→ INSTRUCTIONS TO FOLLOW
Please reproduce the entries verbatim from the line containing "You are a GUI" through the end of the entries, leaving out the pictures.

→ GIVEN ENTRIES
┌────────
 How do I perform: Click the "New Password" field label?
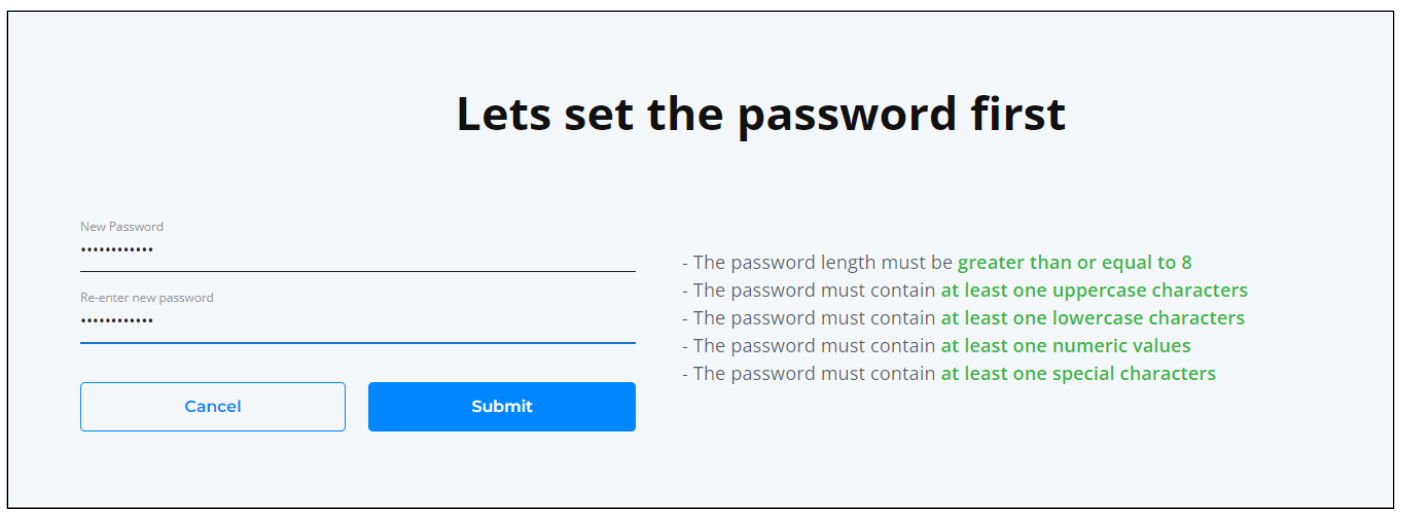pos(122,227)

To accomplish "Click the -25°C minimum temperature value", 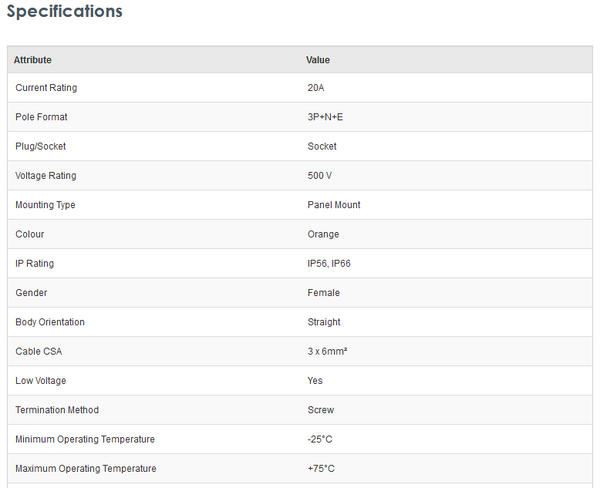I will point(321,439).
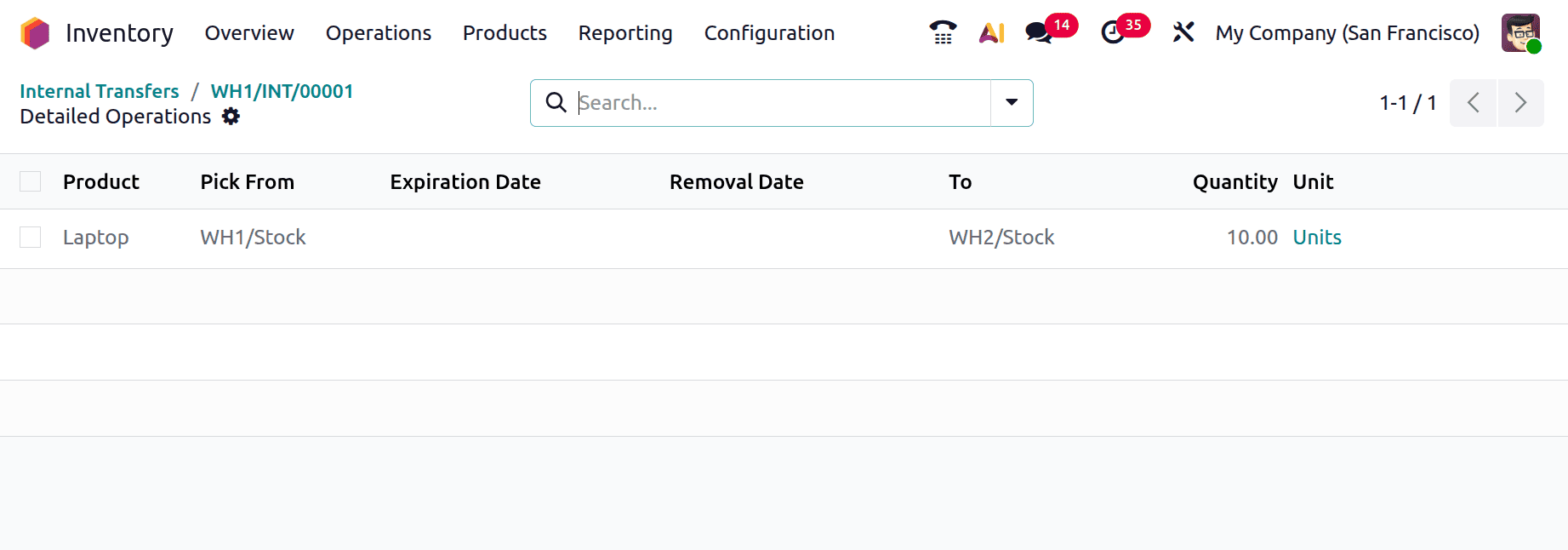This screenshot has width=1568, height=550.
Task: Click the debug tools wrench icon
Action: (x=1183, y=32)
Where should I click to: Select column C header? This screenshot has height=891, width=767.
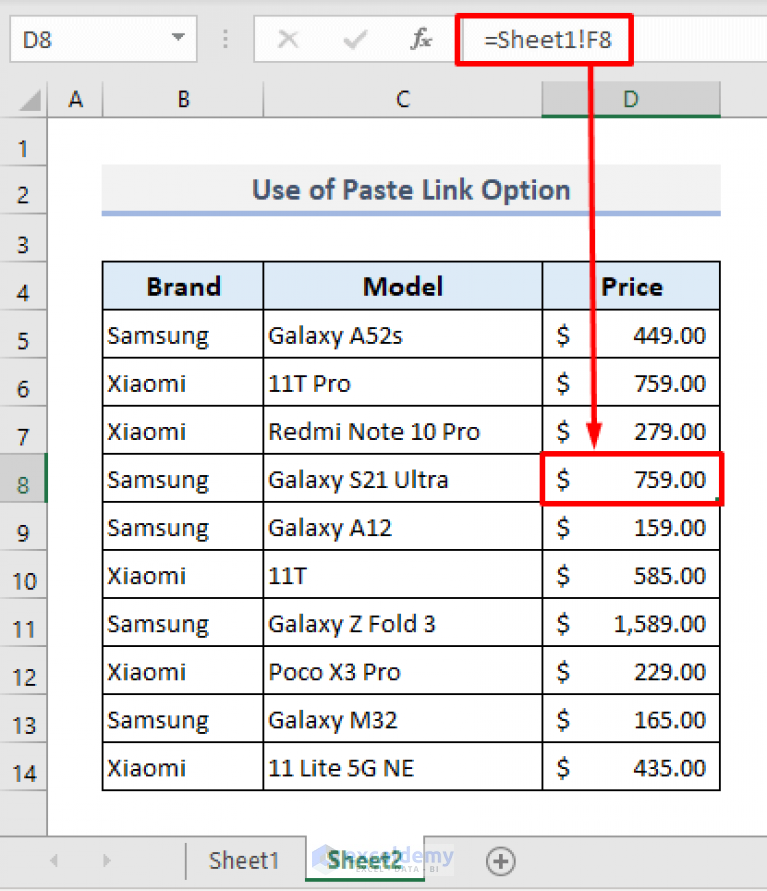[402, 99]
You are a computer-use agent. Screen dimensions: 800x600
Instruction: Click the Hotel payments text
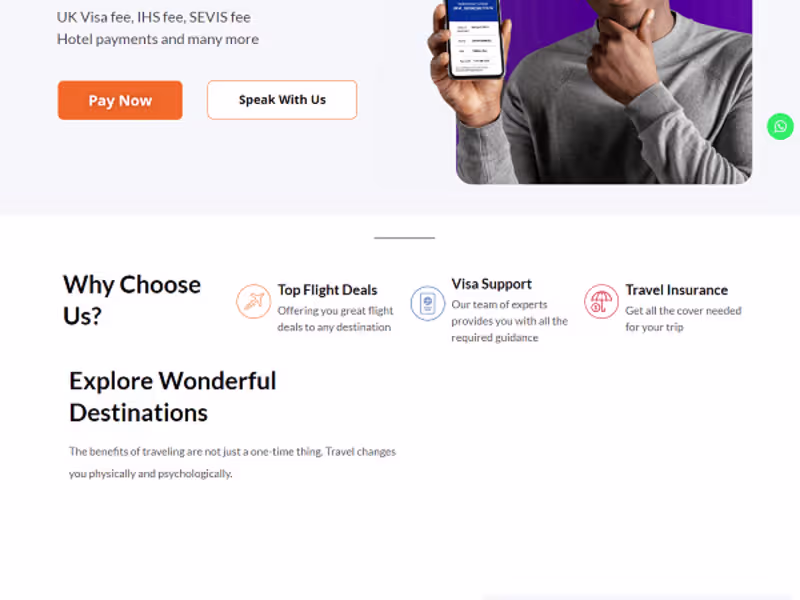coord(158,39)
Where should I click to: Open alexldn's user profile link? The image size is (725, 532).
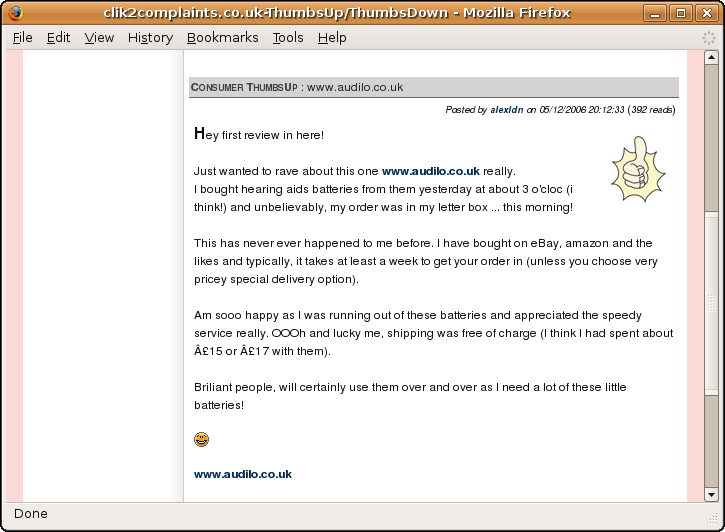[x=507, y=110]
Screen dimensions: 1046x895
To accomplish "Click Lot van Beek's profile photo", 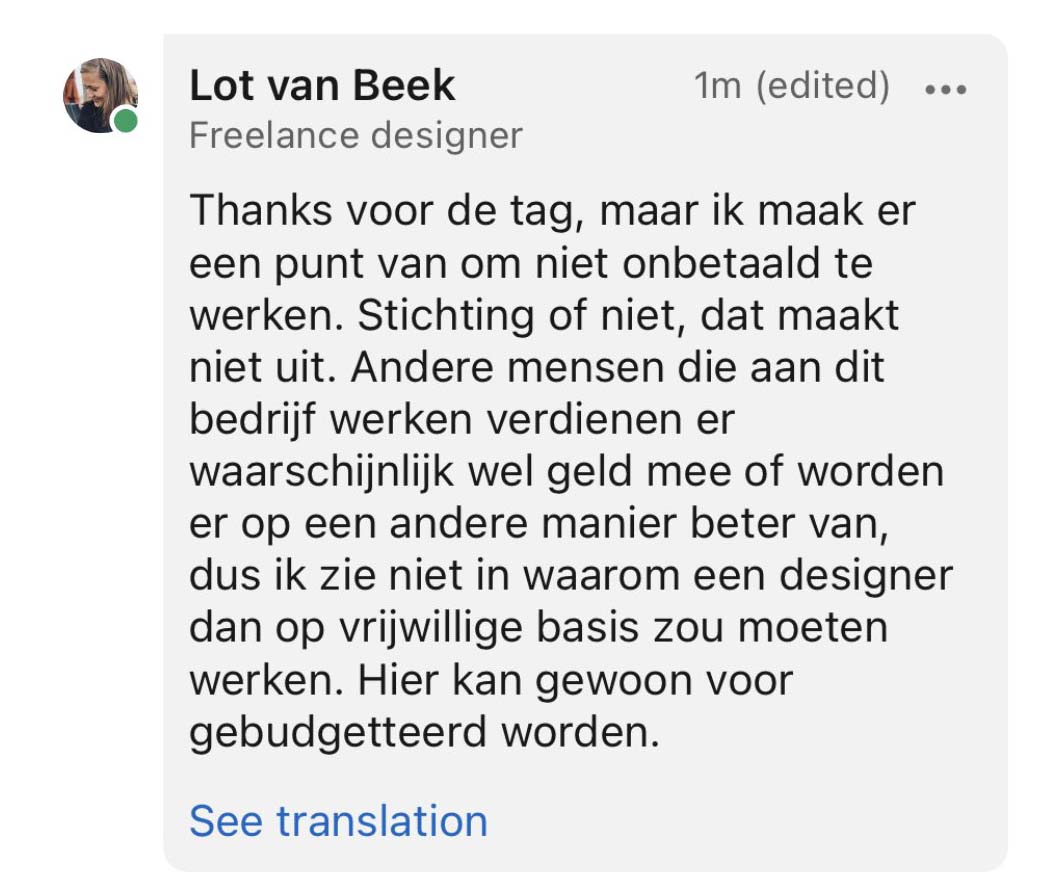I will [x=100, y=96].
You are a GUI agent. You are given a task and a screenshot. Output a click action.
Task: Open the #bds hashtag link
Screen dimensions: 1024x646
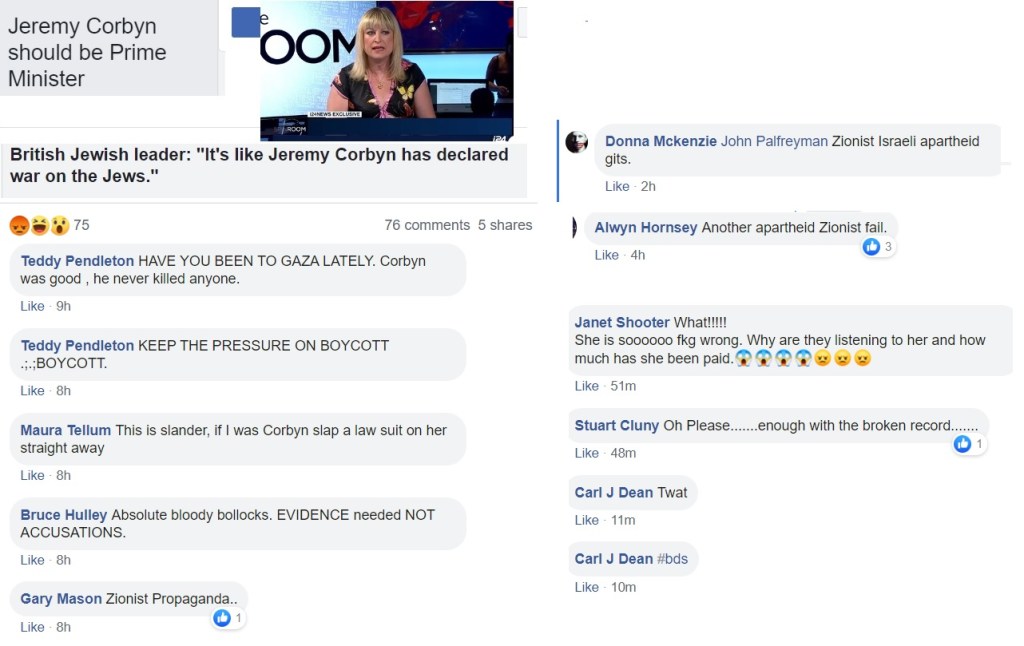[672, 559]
└────────
→ TASK ANSWER
You are a GUI agent. You are given a task and a screenshot. Output a click action.
Task: Open the #bds hashtag link
Screen dimensions: 1024x646
[672, 559]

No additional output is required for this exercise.